He said: "There was a figure of one in 20 and I remember one of the managers in the health service down in Cleveland saying to me well are they really saying that I can open my upstairs window and look down the street and count 20 houses and say well there is sexual abuse going on in there, there must be because that is the statistic.
"It just didn't seem plausible, so it gave people an excuse to say this is just nonsense, it's not happening."
Mr Donaldson and the chairman of the Regional Health Authority called doctors Marietta Higgs and Geoffrey Wyatt to a meeting after a group of parents started threatening to sue, and MP Stuart Bell was calling for them to be removed.
He said: "They explained that they had relied very heavily on one particular diagnostic test, which was new as far as I was concerned. I put it to them that in any field of medicine a test no matter how accurate it is it will have some margin of error and might be false positives, people who were labelled as having children who are abused, but in fact the test was falsely labelling them even though it may be accurate in other respects."
The pair were banned from working in child protection following the investigation into the scandal.

-- WHAT YOU NEED TO DO --
[1] In the Cleveland abuse scandal passage, which two doctors did Mr Donaldson and the chairman of the Regional Health Authority call to a meeting?
[2] Echo the Cleveland abuse scandal passage word for word, from "Mr Donaldson and" up to and including "into the scandal.".

-- DATA --
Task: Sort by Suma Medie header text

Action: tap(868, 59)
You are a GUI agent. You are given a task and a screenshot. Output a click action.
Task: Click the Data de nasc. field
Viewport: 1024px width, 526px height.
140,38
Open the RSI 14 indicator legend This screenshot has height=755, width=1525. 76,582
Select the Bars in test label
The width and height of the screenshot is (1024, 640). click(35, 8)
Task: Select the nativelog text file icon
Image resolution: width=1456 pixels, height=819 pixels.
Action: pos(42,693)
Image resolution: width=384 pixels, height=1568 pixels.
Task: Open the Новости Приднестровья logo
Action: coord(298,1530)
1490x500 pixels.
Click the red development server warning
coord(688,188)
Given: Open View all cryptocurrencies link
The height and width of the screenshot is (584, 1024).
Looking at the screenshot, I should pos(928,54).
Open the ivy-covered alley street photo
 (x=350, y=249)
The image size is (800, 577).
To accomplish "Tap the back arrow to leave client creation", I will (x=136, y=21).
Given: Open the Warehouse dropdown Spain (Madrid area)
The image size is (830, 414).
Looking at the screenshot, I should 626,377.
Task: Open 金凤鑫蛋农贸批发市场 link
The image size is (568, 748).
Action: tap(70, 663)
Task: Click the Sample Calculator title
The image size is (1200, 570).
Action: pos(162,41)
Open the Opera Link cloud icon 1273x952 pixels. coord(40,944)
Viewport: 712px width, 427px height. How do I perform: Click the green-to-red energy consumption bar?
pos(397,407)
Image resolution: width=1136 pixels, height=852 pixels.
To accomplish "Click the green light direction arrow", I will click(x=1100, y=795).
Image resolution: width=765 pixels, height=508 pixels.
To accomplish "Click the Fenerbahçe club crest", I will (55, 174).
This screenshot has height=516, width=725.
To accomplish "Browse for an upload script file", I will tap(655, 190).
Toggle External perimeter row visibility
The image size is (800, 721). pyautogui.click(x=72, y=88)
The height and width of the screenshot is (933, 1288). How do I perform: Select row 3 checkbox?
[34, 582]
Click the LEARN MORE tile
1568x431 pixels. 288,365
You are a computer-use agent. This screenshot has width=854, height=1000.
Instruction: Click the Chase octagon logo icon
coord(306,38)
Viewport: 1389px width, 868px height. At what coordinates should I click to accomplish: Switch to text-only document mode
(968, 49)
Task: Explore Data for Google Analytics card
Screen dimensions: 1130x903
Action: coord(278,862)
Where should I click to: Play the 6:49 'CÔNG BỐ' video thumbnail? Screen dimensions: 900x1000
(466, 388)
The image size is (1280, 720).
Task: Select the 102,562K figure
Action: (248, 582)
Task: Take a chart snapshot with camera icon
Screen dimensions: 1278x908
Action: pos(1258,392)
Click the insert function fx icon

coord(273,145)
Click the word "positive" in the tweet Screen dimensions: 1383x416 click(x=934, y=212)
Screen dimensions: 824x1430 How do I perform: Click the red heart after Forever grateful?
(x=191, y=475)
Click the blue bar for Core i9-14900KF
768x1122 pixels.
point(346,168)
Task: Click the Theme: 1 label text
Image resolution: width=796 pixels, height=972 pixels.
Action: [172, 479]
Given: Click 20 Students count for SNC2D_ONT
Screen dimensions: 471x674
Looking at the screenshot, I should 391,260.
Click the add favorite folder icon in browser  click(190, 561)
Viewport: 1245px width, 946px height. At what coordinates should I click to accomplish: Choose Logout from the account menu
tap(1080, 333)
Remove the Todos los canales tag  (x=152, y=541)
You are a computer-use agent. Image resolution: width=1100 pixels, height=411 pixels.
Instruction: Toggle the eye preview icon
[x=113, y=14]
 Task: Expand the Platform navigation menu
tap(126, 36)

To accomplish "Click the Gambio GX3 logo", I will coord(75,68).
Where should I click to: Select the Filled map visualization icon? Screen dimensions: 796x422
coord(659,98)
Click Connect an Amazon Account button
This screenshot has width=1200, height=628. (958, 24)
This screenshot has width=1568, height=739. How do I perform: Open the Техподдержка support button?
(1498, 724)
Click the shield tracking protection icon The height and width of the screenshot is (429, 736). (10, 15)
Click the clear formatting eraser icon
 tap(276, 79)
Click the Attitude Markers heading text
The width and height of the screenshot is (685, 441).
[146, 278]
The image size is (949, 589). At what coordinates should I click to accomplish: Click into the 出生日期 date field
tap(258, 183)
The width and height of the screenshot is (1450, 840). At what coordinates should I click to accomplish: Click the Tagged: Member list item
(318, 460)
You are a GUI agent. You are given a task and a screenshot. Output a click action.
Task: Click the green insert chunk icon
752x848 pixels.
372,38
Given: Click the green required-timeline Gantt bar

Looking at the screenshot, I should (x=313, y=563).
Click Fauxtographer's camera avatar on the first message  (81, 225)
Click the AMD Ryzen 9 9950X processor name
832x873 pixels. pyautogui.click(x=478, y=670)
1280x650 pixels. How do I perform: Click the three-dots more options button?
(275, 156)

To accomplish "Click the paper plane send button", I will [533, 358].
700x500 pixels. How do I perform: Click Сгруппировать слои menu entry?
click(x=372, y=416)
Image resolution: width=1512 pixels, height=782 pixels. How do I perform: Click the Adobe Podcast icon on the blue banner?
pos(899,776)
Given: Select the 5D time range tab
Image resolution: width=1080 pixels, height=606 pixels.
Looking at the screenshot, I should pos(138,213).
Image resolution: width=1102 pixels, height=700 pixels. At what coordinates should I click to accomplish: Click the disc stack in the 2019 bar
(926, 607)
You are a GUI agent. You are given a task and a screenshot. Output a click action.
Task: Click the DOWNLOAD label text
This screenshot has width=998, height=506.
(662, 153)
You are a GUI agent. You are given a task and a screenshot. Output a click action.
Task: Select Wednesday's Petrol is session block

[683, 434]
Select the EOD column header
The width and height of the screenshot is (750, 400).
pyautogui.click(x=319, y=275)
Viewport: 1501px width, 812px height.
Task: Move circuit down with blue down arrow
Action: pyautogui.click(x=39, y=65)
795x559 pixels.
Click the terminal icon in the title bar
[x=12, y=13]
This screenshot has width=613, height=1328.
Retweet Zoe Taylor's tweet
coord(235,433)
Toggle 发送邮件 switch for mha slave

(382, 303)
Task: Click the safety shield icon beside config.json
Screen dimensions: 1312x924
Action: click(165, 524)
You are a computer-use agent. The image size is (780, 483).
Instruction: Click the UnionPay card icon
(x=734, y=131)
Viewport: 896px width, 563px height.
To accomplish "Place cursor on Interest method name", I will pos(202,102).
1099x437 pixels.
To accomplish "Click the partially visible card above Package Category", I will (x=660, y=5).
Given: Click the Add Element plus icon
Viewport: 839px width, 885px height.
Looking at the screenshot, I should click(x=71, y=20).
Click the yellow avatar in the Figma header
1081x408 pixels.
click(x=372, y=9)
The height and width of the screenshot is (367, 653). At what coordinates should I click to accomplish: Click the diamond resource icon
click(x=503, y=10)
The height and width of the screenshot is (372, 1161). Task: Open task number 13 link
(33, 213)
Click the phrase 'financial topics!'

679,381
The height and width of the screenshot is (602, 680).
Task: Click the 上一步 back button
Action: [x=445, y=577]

-- OUTPUTS BY TASK --
[1] Marietta Higgs and Geoffrey Wyatt.

[2]
Mr Donaldson and the chairman of the Regional Health Authority called doctors Marietta Higgs and Geoffrey Wyatt to a meeting after a group of parents started threatening to sue, and MP Stuart Bell was calling for them to be removed.
He said: "They explained that they had relied very heavily on one particular diagnostic test, which was new as far as I was concerned. I put it to them that in any field of medicine a test no matter how accurate it is it will have some margin of error and might be false positives, people who were labelled as having children who are abused, but in fact the test was falsely labelling them even though it may be accurate in other respects."
The pair were banned from working in child protection following the investigation into the scandal.